Pointing records for text and elements
++++++

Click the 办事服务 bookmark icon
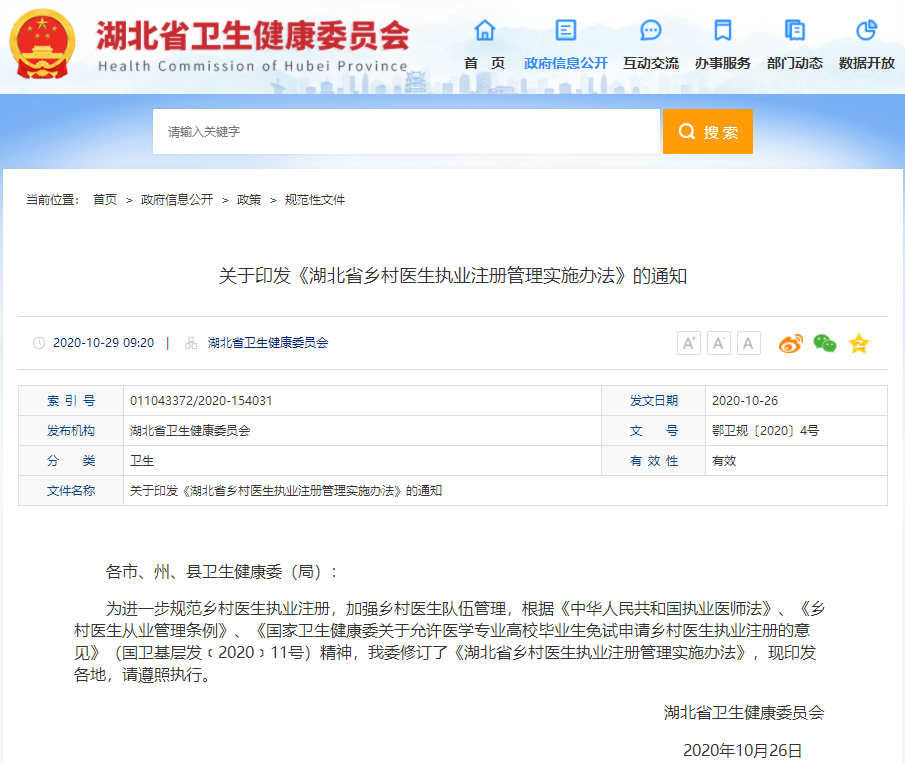 click(722, 30)
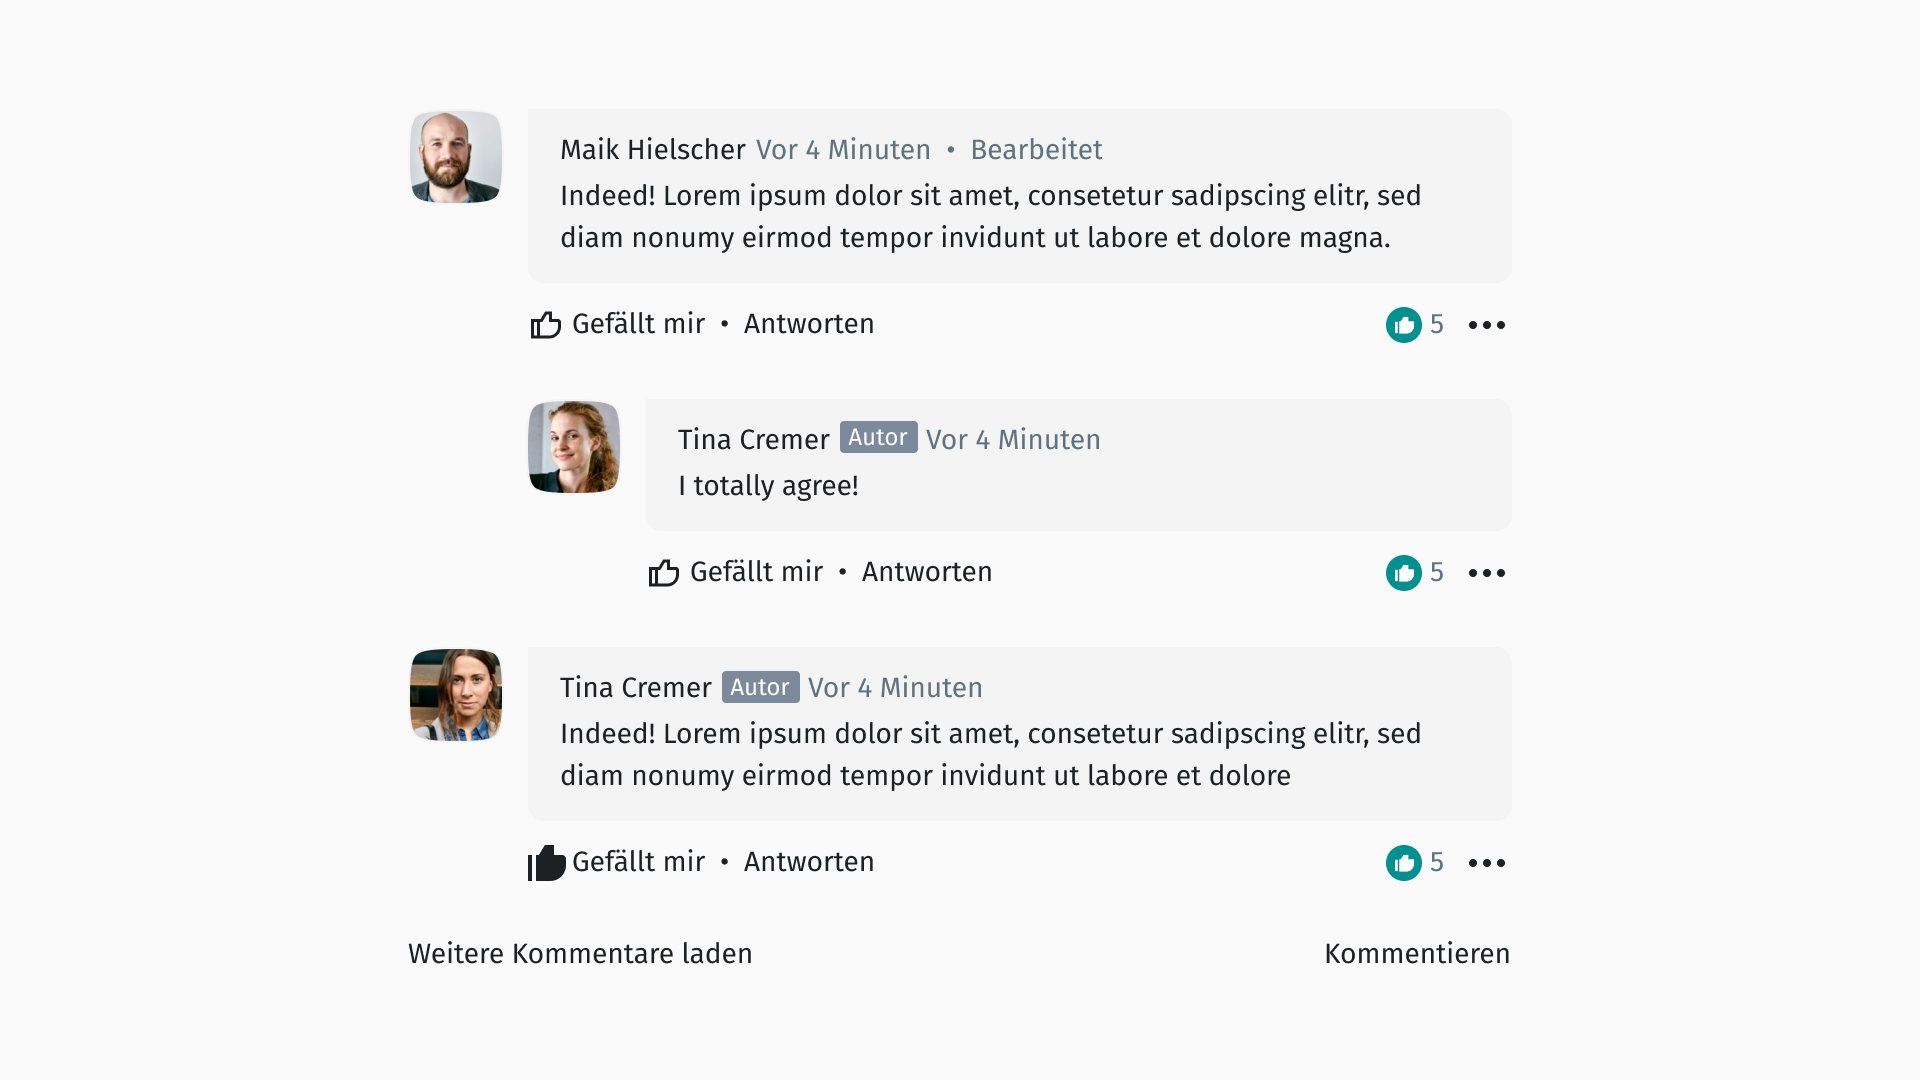
Task: Click the green like-count badge on the bottom comment
Action: [x=1404, y=863]
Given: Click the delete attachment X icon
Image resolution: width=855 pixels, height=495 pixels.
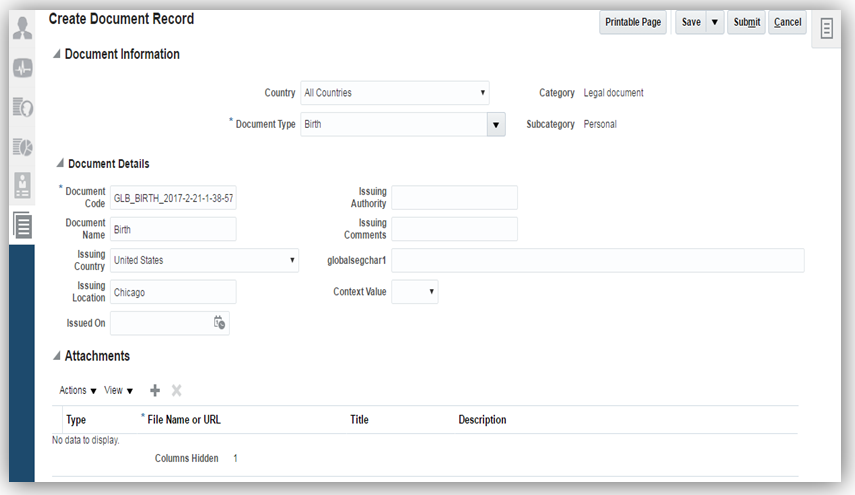Looking at the screenshot, I should tap(177, 390).
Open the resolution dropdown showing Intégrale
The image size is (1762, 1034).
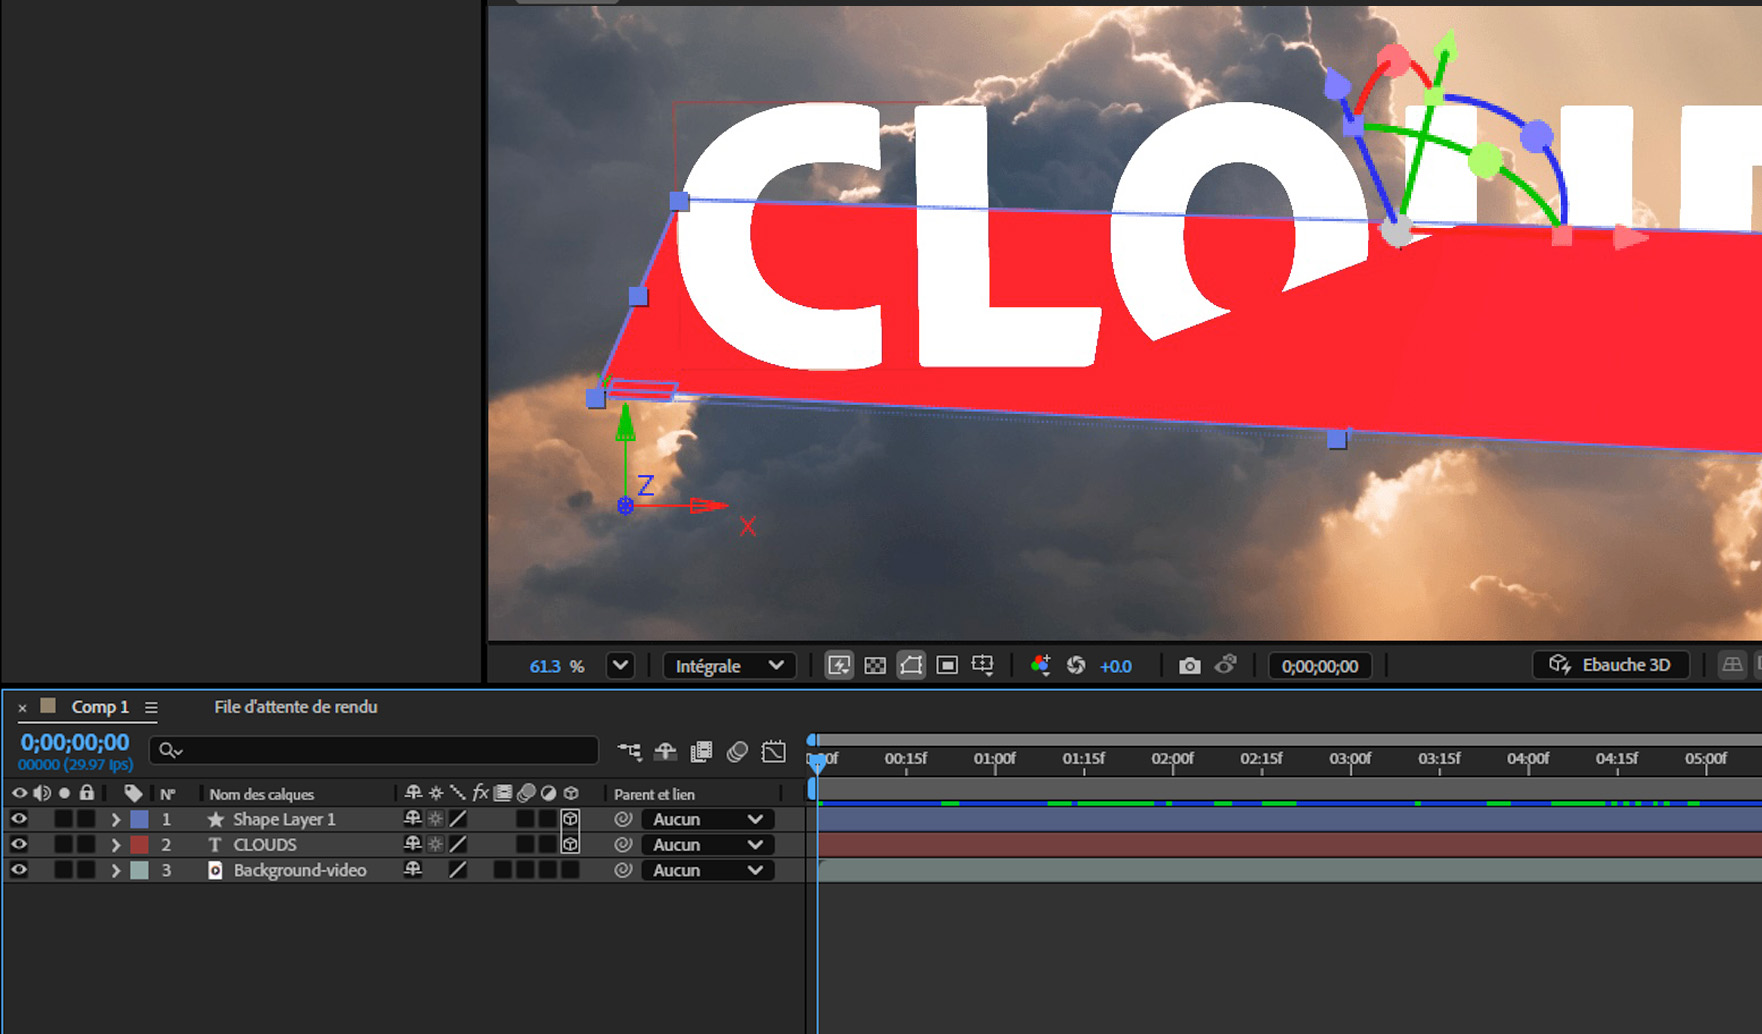point(729,666)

++++++

TASK PROMPT: Could you output the lines above exactly, starting with the line that contains "Open the resolution" and going on through the final line, both included, while leaving the pictures out?

CORRECT RESPONSE:
Open the resolution dropdown showing Intégrale
The image size is (1762, 1034).
point(729,666)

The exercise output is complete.